All this was done, Hazelton said, while EMS agencies statewide lost 20 percent of their workforce in 2020.
“Unfortunately, all EMS education was stopped during the pandemic,” he said. “There's nobody coming in to EMS in Vermont right now.” [Editor's note: Grafton Rescue Squad delivered first responders' training to 15 area personnel despite the pandemic, for which the squad's president, Keith Hermiz, was honored by the Vermont Department of Health.]
Artu said it took time for the state to see there were disparities in case counts and access to care for Vermont's BIPOC (Black, Indigenous, and people of color) community. One way of bridging that gap came when the NAACP and other organizations, working with the Vermont Department of Health, arranged for vaccination clinics for BIPOC residents and their families in southern Vermont.
He said these clinics vaccinated 1,145 people, with 86 percent of recipients and their families identifying as BIPOC. “The biggest thing that I have found for people being able to have access to vaccines is breaking down barriers,” Artu said.
From providing rides to clinics to having someone to talk to one-to one about vaccine concerns, Artu said everyone involved in the vaccine effort played a part in getting out the vaccine and building trust among those who were going to get their shot.

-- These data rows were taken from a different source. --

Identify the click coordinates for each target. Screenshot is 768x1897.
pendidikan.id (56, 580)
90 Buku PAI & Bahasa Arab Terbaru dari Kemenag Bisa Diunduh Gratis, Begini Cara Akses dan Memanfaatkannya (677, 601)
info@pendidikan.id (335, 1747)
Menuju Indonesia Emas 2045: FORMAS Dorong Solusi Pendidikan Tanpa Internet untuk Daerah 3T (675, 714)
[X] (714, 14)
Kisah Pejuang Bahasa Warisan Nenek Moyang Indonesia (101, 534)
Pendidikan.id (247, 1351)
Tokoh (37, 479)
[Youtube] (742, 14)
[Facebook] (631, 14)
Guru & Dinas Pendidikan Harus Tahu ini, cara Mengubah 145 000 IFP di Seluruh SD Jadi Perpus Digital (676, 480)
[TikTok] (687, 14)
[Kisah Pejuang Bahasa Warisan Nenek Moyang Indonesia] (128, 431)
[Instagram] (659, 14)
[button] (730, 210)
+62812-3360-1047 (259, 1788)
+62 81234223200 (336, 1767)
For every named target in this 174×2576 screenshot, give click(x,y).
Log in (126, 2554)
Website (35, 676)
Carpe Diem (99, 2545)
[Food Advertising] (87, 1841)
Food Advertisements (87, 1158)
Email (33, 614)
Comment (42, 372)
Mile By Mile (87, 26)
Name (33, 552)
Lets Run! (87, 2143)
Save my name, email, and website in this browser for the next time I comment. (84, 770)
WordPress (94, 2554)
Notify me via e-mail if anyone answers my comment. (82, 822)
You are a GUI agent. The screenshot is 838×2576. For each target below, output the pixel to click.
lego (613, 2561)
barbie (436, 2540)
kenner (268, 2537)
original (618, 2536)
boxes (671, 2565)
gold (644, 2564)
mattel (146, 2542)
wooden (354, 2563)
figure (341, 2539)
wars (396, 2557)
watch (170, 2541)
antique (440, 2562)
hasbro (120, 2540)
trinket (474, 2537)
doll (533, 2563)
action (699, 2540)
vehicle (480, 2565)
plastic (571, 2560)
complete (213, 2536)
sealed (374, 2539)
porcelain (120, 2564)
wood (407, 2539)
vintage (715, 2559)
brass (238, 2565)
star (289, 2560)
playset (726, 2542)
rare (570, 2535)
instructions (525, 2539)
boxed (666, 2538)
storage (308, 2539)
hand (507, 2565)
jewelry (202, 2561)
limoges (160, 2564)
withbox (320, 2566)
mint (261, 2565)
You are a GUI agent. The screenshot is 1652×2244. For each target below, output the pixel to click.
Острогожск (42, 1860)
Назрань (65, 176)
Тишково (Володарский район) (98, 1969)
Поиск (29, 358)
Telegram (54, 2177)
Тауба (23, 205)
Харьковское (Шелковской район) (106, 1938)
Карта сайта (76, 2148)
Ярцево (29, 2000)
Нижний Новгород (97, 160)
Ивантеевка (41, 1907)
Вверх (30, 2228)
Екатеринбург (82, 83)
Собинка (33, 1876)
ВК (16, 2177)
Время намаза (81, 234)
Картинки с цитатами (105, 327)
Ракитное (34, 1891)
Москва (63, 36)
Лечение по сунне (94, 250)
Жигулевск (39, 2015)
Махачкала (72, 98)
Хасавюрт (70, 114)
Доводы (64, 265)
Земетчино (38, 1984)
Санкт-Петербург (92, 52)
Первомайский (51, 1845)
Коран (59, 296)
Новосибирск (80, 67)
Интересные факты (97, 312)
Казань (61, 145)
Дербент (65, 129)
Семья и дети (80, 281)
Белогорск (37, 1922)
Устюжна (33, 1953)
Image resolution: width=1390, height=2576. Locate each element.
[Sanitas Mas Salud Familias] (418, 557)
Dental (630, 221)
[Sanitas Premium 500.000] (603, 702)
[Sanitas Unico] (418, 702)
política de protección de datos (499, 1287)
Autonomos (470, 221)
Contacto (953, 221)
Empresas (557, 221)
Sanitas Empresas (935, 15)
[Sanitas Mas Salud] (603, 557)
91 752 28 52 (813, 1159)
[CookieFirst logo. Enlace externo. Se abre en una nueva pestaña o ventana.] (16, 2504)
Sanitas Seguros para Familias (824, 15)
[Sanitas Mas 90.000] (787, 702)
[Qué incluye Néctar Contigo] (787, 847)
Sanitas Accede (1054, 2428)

He said it is also helpful that the vaccines are being delivered free, without recipients having to deal with insurance companies.
Artu credited the collaboration among all the service providers for getting Windham County through the pandemic, and he told Welch that giving the local agencies the freedom to collaborate and help those in need is the most important thing, next to providing more funding, that the federal government can do.
“We are on the ground, and we know their needs and can talk to them,” he said.
The power of community
Speaking to the agency heads, Welch said that “it's truly humbling to listen to you and hear what you did. There was no roadmap.”
“Everybody had to find a way, and you had to do it when you were getting the same warnings about how contagious and how fatal this disease was,” he continued. “You had a lot of responsibility for the people who were depending on you.”
Welch said the biggest lesson from the pandemic was that “we need community and we need institutions that are going to be there in an emergency to help folks get through.”
While he admitted that the fractious political atmosphere in Washington has made governing difficult, Welch told the agency heads that “our job is not as tough as your job.”
He said the work of the Vermont congressional delegation is simple - “to get the [federal] resources back to the state” and to give local institutions the flexibility to use those resources where they can do the most good with the least amount of hassle.
“We have a lot more work to do,” Welch said, “but what's inspiring is how the people in this room took the resources that were available and figured out how to execute a plan. It really has saved lives and has reinforced the importance of community.”